Malgré tout ça, on ne peut nier que certains journalistes font leur job avec beaucoup d’intégrité et essaient sincèrement d’informer le public. C’est un fait. Par contre, peut-on réellement prétendre à la neutralité et à l’objectivité dans une société comme la nôtre ? Je ne crois pas. C’est pourquoi je vais souvent préférer une personne qui va nous dire à l’avance où elle campe qu’une personne prétendant être complètement objective. Parce qu’on ne peut pas dire qu’un journaliste ne sera pas influencé dans sa couverture par ses  opinions politiques, ses valeurs, son éducation, son appartenance de classe, son réseau social. Par exemple, si un journaliste traite du dossier d’une grève dans une entreprise et qu’il va voir la partie patronale qui lui envoie un porte-parole spécialisé dans les communications publiques et travaillant à temps plein dans ce milieu vs. le syndicat qui lui envoie un travailleur en grève qui ne connaît rien aux entrevues journalistiques, eh bien c’est évident qu’il trouvera plus crédible le professionnel des relations publiques. De la même façon, les médias privés fonctionnent comme n’importe quelle autre entreprise : on veut du rendement. Est-ce qu’un journaliste, mettons comme Philippe Tesceira-Lessard de La Presse, va avoir le temps de faire une bonne recherche et de contacter toutes les parties en action sur l’un de ses sujets, mettons comme la montée de la violence d’extrême gauche, et de produire un article qui ne tourne pas les coins ronds, ou est-il obligé de sortir 3-4 articles par jour pour satisfaire son patron qui veut de la productivité ? On peut donc se demander si notre Philippe ne va pas seulement prendre ce que la police lui donne comme information pour du cash et faire une petite recherche internet pour pondre un texte de 2000 mots sur la question sans trop se compliquer la tâche ? Au final, ne servira-t-il pas tout simplement à faire une job de bras pour mettre la table de la répression à venir à l’aube du G7 de Charlevoix, tout en produisant un article sensationnel qui va plaire à son patron ? Le droit du public à l’information qu’ils disaient…

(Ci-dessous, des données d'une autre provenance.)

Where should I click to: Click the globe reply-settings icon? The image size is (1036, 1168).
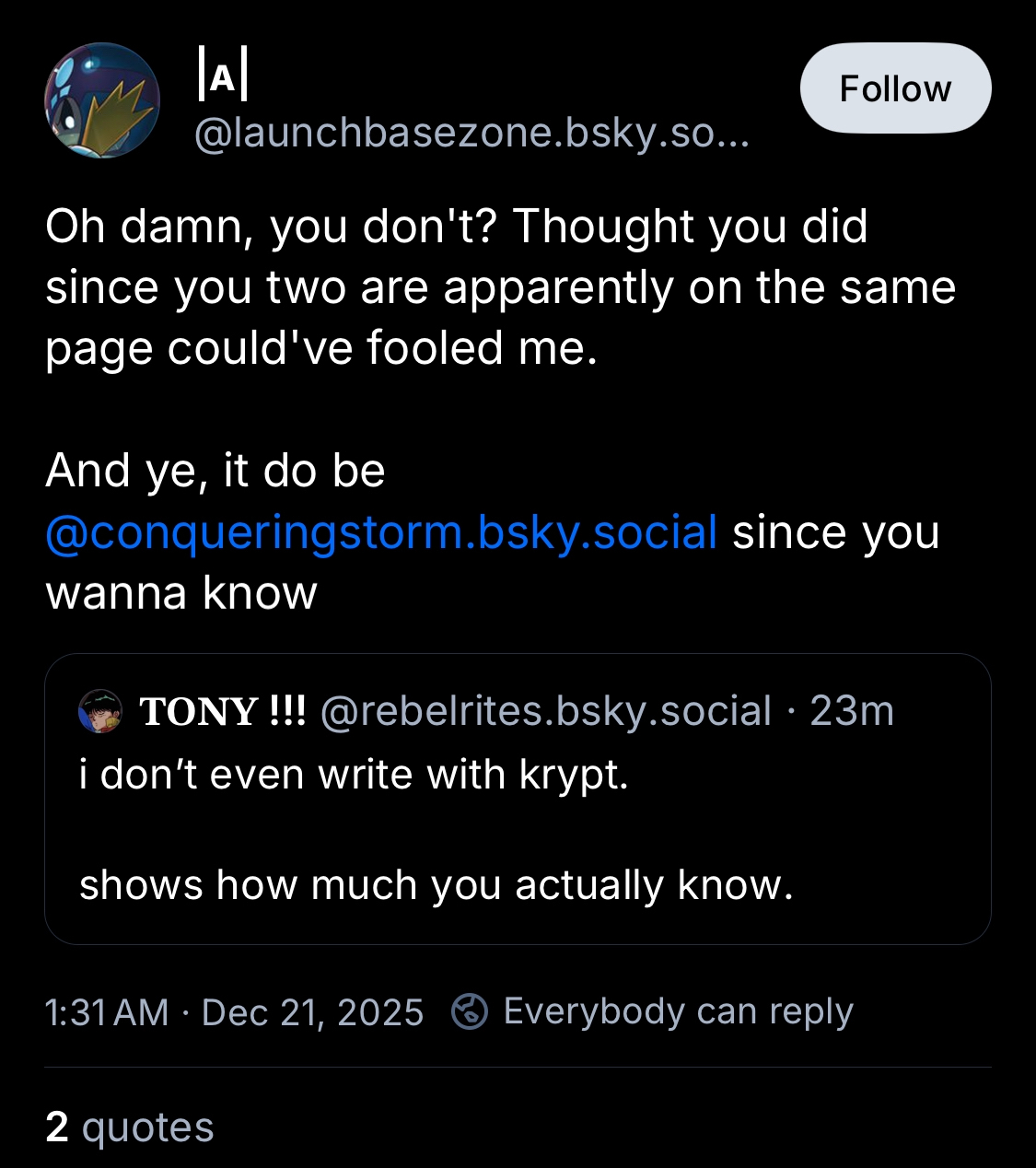click(x=470, y=1011)
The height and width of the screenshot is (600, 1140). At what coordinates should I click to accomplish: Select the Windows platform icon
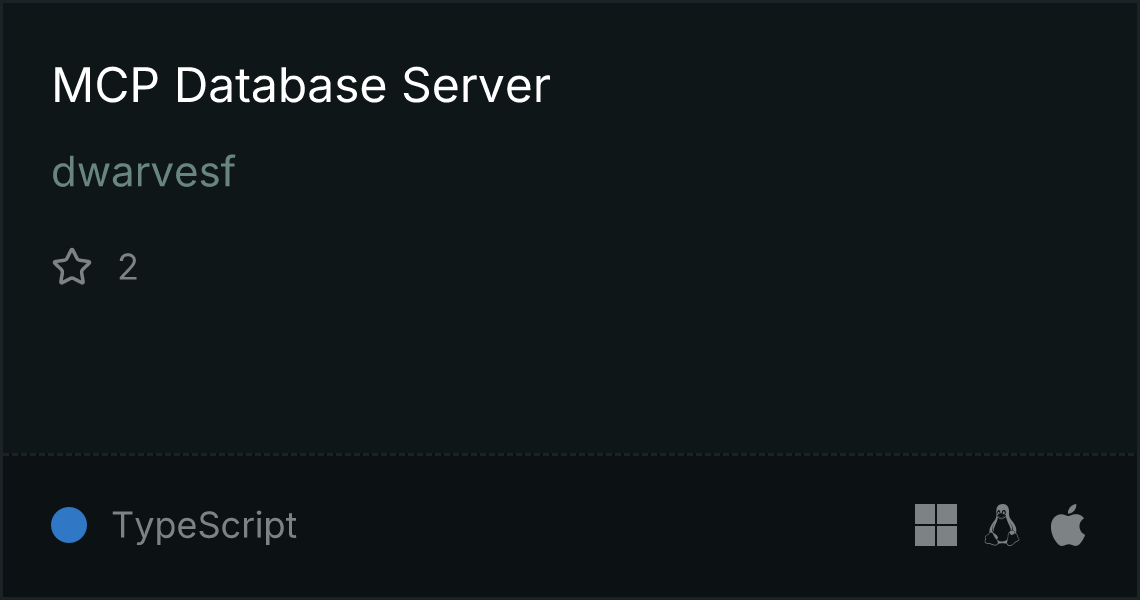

En terminant, dites-vous bien que malgré les meilleures intentions du monde de la part d’un journaliste, avant que son texte ne soit publié, il devra passer par une révision, sera lu par une équipe de cadre du journal, sera placé dans ledit journal à un endroit que les cadres décideront selon l’importance qu’ils veulent bien accorder à la nouvelle, sera potentiellement placé près d’une pub qui va avoir un caractère complémentaire, des parties en seront modifiées et probablement le titre également. Dans ces conditions, dire que les médias sont neutres et objectifs tient d’avantage du mensonge éhonté que de la vérité. La réponse se trouve dans la création de médias autonomes et dans le retrait du médiatique des aléas du marché. Bref, nous aurons droit à une information publique de qualité le jour où nous déciderons de sortir du capitalisme. Et ça, ça s’appelle une révolution.